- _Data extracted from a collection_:
Content starts

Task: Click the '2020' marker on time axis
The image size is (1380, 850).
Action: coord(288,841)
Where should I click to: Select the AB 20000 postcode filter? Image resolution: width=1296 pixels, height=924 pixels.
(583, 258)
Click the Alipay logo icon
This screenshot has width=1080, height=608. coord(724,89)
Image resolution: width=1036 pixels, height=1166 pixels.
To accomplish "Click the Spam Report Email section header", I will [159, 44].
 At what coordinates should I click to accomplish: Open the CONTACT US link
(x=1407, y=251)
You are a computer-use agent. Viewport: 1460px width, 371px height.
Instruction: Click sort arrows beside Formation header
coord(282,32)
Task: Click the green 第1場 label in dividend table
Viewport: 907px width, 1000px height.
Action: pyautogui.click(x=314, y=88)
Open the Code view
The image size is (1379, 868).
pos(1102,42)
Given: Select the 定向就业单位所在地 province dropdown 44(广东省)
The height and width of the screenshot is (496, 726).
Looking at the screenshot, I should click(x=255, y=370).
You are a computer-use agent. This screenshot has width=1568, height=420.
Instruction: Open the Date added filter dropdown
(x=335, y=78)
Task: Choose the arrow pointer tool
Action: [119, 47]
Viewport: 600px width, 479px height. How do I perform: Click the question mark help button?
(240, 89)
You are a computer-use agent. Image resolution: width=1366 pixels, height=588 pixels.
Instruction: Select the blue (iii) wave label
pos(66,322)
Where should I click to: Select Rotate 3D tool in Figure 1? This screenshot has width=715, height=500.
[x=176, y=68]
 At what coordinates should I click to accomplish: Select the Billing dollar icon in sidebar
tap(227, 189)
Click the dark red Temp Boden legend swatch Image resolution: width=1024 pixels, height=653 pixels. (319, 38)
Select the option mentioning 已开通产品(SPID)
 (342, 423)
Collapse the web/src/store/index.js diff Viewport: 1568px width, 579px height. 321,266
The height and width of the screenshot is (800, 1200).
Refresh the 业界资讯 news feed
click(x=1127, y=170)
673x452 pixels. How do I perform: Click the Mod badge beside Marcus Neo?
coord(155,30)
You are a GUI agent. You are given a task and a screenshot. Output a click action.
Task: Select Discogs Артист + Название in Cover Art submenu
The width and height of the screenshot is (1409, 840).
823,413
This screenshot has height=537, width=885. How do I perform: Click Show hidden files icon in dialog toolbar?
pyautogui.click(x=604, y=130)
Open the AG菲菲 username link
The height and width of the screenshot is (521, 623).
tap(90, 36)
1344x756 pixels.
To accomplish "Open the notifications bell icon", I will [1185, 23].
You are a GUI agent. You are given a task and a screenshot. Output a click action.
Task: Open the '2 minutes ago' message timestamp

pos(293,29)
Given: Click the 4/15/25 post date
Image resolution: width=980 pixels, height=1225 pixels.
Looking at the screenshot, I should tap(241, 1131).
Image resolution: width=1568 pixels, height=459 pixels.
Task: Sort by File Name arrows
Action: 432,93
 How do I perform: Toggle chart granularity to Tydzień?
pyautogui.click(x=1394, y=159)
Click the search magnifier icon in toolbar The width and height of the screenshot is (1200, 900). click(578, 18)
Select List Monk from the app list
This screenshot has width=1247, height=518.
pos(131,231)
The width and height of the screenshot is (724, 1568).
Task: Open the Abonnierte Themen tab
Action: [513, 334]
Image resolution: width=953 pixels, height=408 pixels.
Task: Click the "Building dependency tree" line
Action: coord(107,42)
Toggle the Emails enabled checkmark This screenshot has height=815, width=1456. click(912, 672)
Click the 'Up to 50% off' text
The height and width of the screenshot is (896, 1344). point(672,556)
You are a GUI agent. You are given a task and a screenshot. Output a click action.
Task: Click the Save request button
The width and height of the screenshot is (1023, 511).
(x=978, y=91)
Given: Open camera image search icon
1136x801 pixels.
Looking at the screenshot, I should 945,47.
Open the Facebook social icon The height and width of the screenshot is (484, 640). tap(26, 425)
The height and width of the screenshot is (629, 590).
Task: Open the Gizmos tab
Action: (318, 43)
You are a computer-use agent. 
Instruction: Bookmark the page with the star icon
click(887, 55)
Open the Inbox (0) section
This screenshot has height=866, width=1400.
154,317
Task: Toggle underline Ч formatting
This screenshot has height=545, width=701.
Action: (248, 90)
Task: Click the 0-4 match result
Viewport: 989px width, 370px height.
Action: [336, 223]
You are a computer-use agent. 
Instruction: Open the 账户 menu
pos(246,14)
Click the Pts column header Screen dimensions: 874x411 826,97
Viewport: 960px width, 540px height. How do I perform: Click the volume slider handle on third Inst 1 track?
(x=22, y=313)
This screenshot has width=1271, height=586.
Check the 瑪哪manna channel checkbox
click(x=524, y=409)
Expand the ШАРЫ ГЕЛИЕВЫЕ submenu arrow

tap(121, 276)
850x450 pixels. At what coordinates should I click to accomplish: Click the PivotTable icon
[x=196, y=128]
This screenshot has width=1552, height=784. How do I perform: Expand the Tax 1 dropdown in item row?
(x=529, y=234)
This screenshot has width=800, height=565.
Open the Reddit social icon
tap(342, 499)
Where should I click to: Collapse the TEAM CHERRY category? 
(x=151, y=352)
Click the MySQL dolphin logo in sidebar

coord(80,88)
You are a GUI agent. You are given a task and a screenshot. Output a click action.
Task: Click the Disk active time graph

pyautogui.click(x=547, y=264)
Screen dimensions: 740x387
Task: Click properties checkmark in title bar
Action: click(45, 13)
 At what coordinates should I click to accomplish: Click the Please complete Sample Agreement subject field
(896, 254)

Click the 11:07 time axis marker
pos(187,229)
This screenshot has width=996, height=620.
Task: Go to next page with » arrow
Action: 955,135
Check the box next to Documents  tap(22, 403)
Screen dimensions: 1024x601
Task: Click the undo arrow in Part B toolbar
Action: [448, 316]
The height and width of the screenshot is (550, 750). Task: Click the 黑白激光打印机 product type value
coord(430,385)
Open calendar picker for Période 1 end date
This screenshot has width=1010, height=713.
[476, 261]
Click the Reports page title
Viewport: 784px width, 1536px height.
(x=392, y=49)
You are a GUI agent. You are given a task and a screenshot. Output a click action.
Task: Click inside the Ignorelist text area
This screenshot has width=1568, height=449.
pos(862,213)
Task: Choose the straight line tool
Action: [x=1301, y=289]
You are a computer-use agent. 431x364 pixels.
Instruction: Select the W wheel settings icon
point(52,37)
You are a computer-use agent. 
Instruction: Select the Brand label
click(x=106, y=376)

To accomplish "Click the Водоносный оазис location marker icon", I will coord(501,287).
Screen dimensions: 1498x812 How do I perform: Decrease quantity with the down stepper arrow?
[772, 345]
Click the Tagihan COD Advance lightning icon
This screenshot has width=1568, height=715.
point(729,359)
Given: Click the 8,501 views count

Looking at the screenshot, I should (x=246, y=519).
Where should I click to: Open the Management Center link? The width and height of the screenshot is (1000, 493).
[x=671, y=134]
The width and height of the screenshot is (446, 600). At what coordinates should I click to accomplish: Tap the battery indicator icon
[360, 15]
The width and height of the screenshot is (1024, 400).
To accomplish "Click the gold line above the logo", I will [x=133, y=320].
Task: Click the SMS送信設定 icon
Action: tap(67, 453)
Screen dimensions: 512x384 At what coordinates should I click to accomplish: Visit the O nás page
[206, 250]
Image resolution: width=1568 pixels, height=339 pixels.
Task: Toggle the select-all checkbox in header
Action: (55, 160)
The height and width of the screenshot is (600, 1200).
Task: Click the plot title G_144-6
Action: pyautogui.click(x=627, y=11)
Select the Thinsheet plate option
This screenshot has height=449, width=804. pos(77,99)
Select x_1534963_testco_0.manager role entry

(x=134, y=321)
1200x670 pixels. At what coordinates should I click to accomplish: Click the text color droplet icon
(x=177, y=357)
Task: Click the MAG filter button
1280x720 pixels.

Content ends

Check each line of the records above for the string "section", and report every line that has it.

To accomplish "Click the Spam Report Email section header", I will [159, 44].
Open the Inbox (0) section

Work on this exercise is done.